Piles of perilously stacked books cover De Lamar Jensen’s (BA ’52) living-room table. During his 34-year career teaching European history at BYU, Jensen authored most of these books, which range from an exploration of French diplomacy to Jensen’s own three-volume personal history. But stepping into his Provo backyard, you’ll find a much more vibrant record of Jensen’s life and legacy in murals the 90-year-old has painted on wooden sheds and cinderblock walls throughout his retirement.
While serving a mission in Chile, Jensen and his wife, Mary White Jensen (’63), visited the jagged mountain range known as the Torres del Paine in the southern end of the country. The image of these stark peaks alongside Lake Pehoé remained with Jensen long after he returned to the United States. “It’s just unbelievable, the majesty and spectacular view of these mountains,” he recalls. “I couldn’t get it out of my mind. So when I got back here I said, ‘Why don’t I paint the side of my shed?’” After prepping the shed surface, Jensen recreated the peaks in an acrylic mural spanning the 4-by-12 wall. Not long after completing his first mural, Jensen built a second shed in his backyard. Unable to resist another blank canvas, he adorned the wooden surface with the image of another favorite destination—the scenic town of Brienz, nestled in the Swiss Alps.
Jensen knows Europe and its history like few others and has worked with documents in many languages to publish research on the Renaissance and Reformation. While his career took him to Europe on multiple occasions, his travels didn’t stop there.

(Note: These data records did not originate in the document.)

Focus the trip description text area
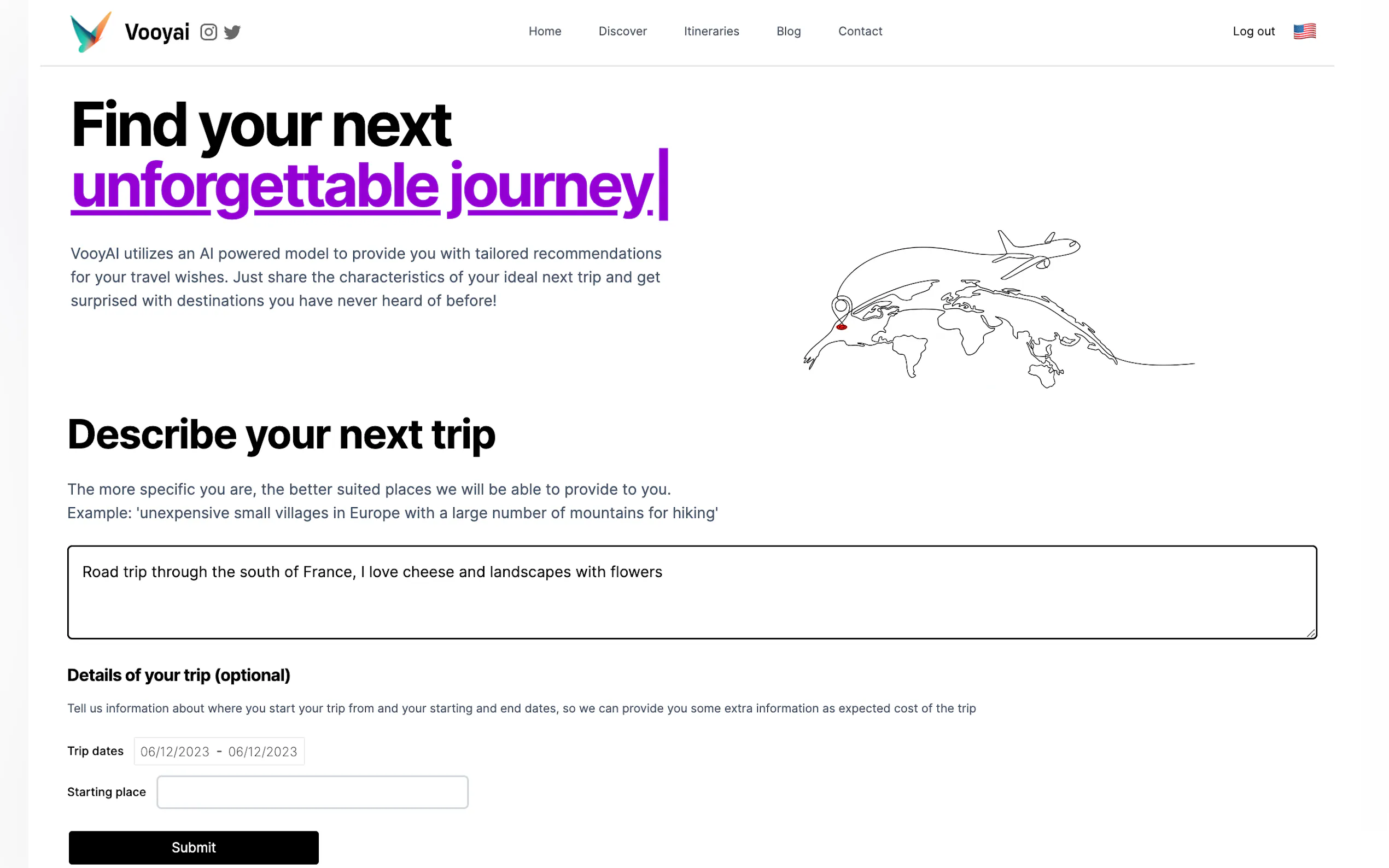The height and width of the screenshot is (868, 1389). point(691,592)
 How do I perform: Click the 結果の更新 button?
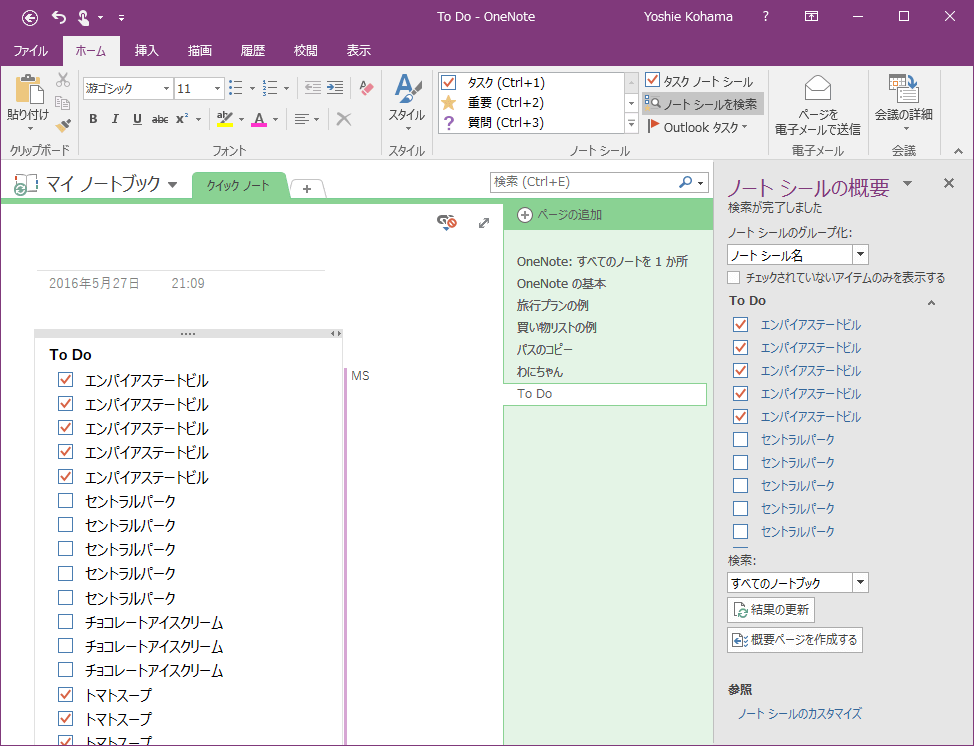(770, 610)
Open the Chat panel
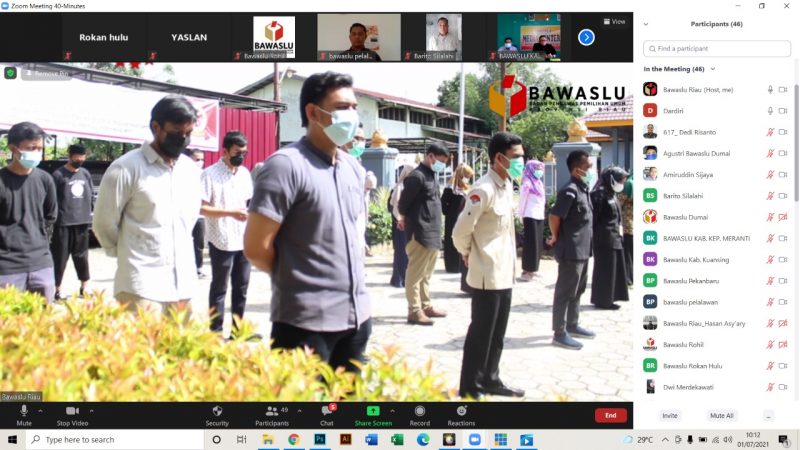 coord(327,411)
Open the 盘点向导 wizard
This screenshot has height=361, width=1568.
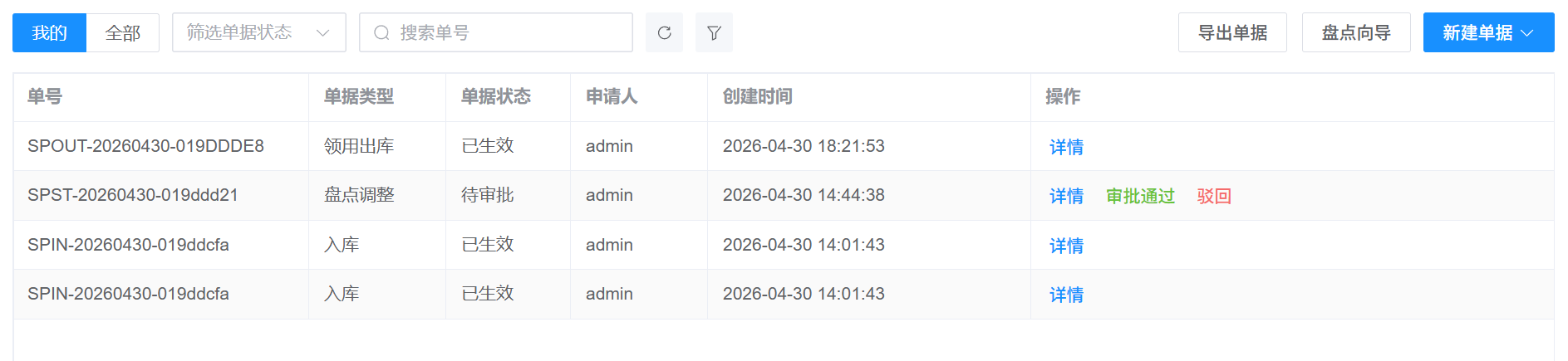tap(1356, 32)
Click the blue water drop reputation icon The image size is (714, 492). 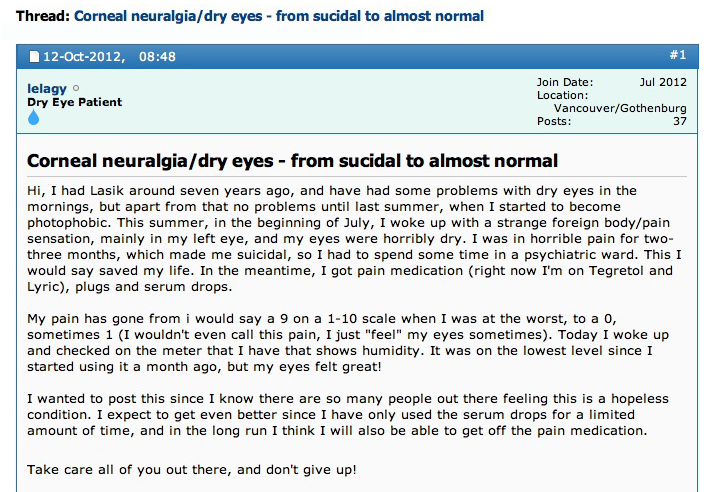(33, 117)
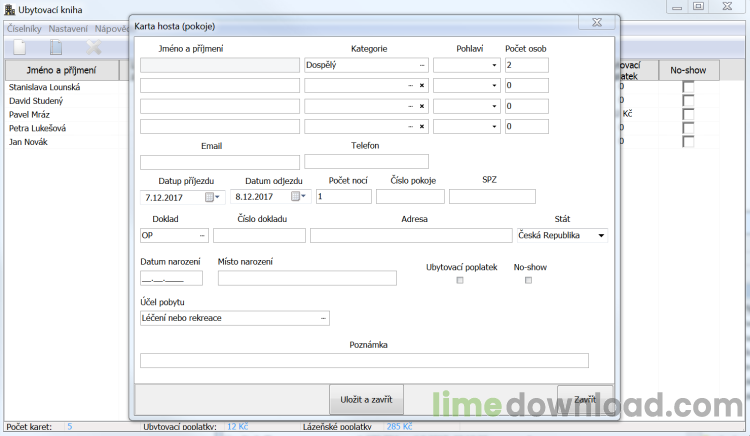Open the Číselníky menu
Image resolution: width=750 pixels, height=436 pixels.
(x=24, y=29)
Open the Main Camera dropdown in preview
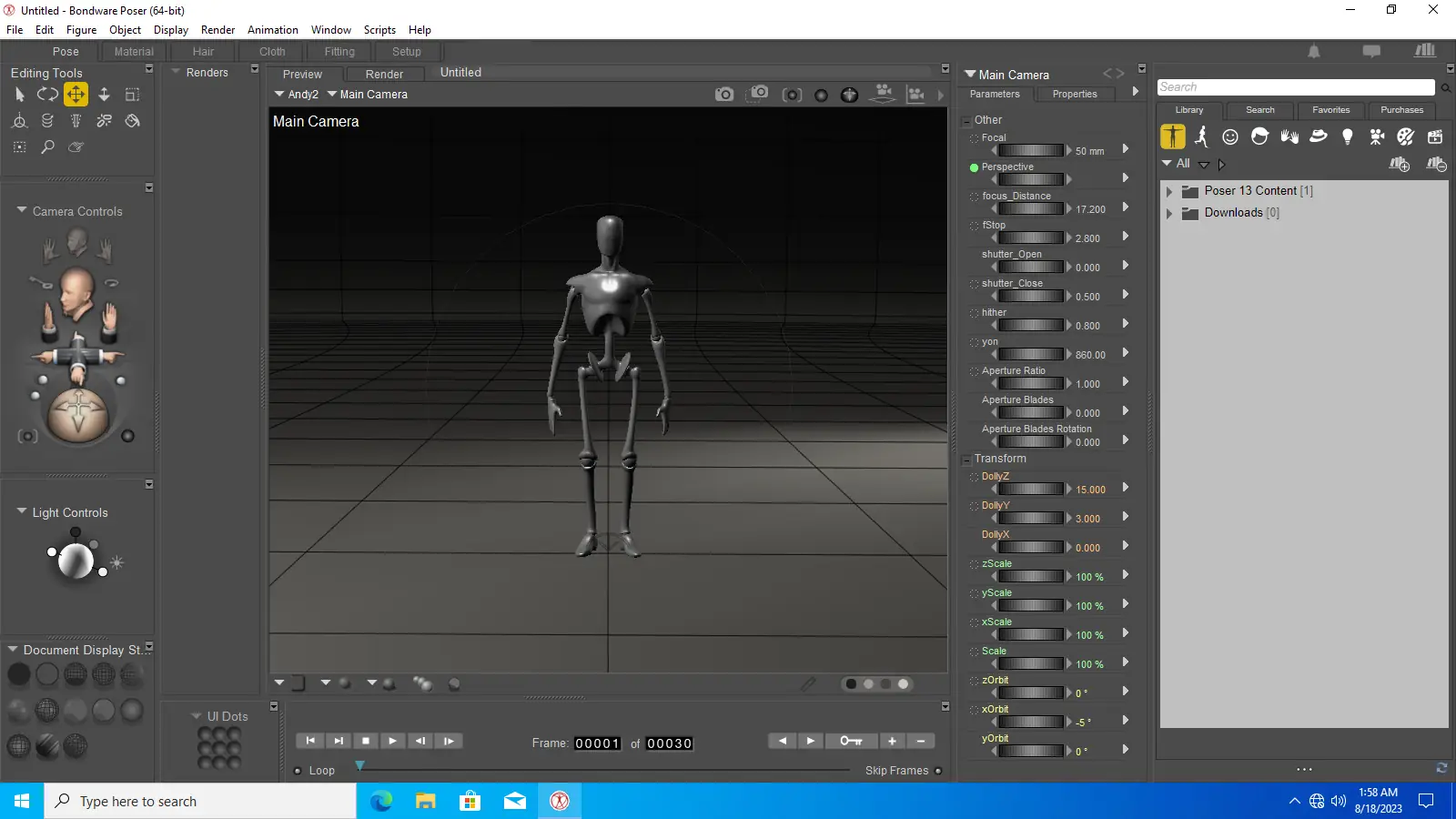 tap(367, 95)
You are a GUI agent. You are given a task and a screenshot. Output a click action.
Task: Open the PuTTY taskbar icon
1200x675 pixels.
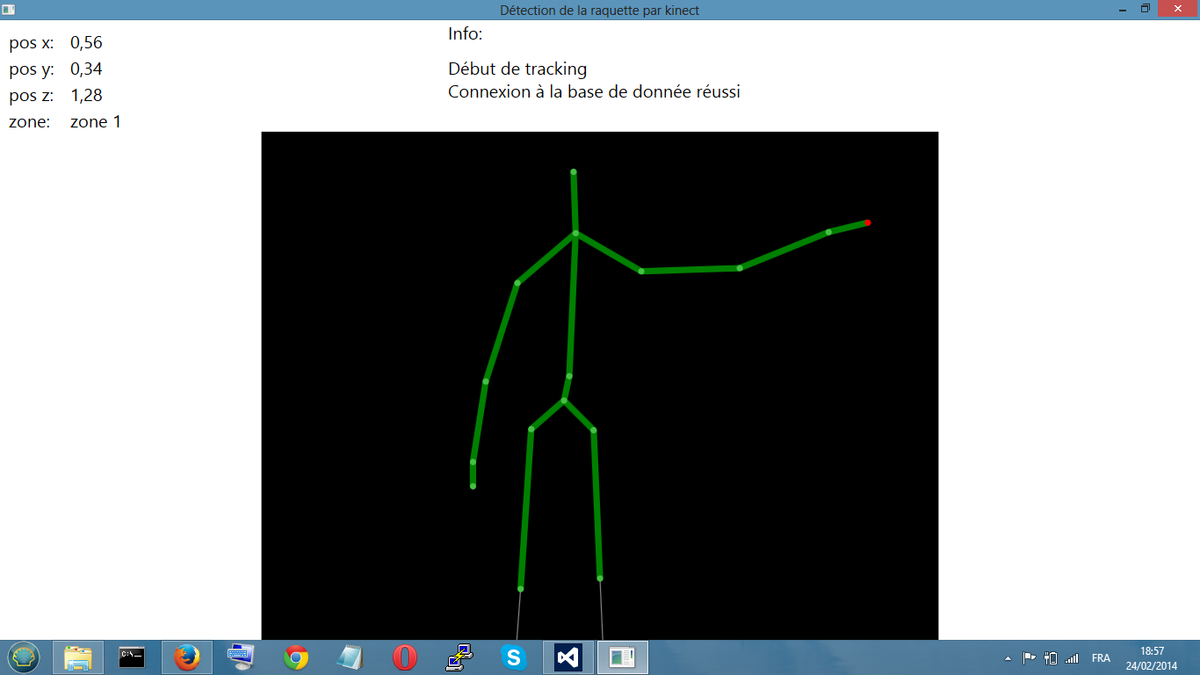tap(459, 657)
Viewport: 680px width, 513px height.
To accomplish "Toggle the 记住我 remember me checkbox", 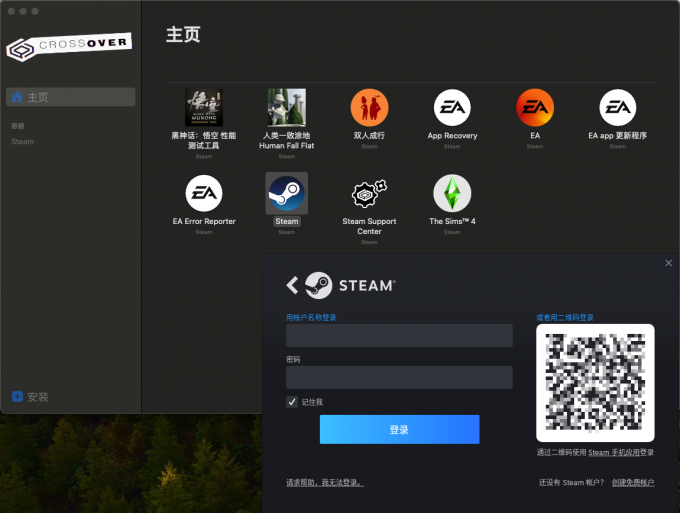I will [x=292, y=402].
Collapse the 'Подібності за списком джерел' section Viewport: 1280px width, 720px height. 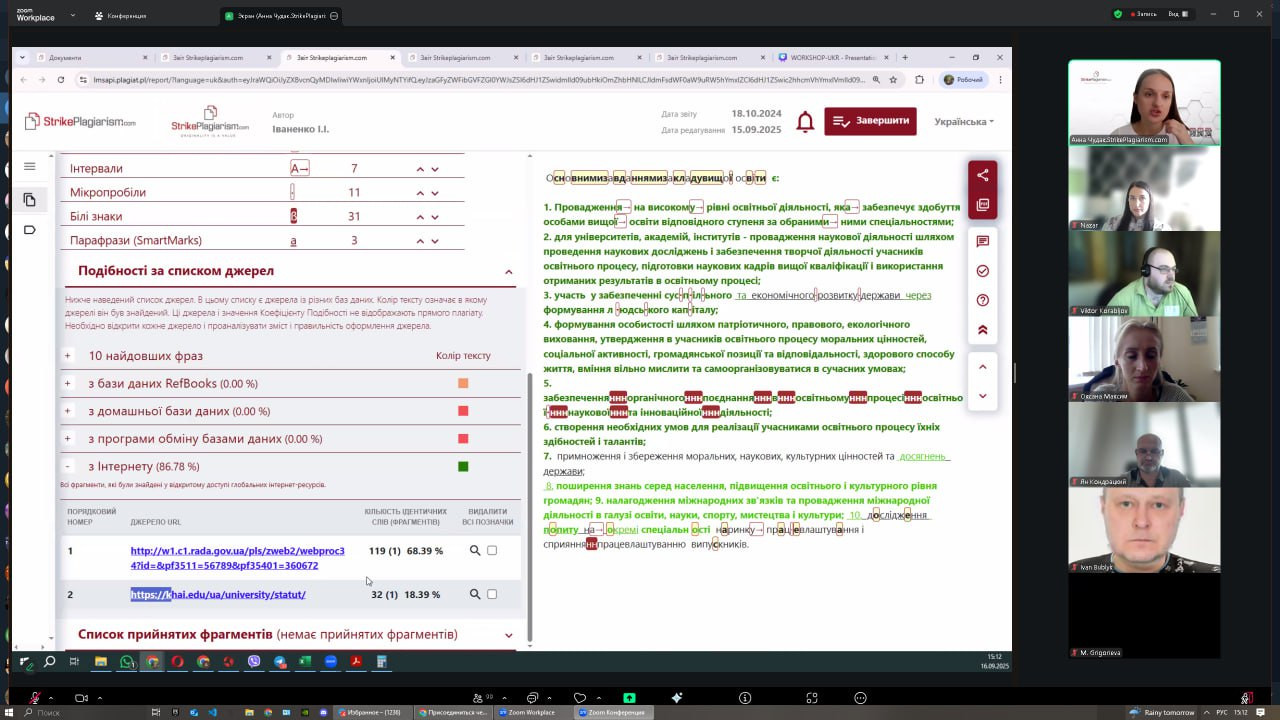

In addition to serving in Chile, Jensen spent several years as a mission president in Peru. He has also taken his family on international excursions and explored other corners of the world at the recommendation of colleagues.
Now out of space on the wooden sheds, Jensen has since turned to the cinderblock walls surrounding his backyard. The resulting murals—a scene from Hawaii, a Samoan sunset, the majestic Denali, a serene Chinese riverbank, Machu Picchu, tulip season in the Netherlands, the fjords of New Zealand, and the Great Wall of China—let Jensen relive a lifetime of travel with a glance out his window. “It takes me back every time I look at them,” he says.
Jensen has filled the murals with details, both real and imagined, from his expeditions. The road Jensen painted leading to Denali is an authentic portrayal of the road he took on his Alaskan expedition—but Jensen embellished the scene with a grizzly bear and moose he didn’t get the chance to see. Jensen constantly adds details to his already-completed works—such as the tava’esina (a white bird native to Samoa) and the colony of bats he has painted flying into the Samoan sunset. In fact, he has painted a native bird into each of his murals.
Although Jensen has painted on various canvases throughout his life, painting these backyard murals primarily serves to keep him occupied during retirement. “I wouldn’t call it relaxing,” Jensen says. “I find myself painting for several hours, as tired as can be. But it’s mind occupying—I don’t think of anything else.”
Jensen has been plotting to cover the remaining cinderblock walls with other travel destinations. “But I have a problem, and that’s my daughter,” Jensen says. “She’s a gardener, and she grows beans on those walls, climbing beans.” Assuming he can negotiate enough wall space, however, he plans on covering the remaining walls with scenes from the Egyptian pyramids, the Carrara marble quarries in Italy, and the cave of Altamira in Spain. “I just love to see beautiful, meaningful things,” Jensen says.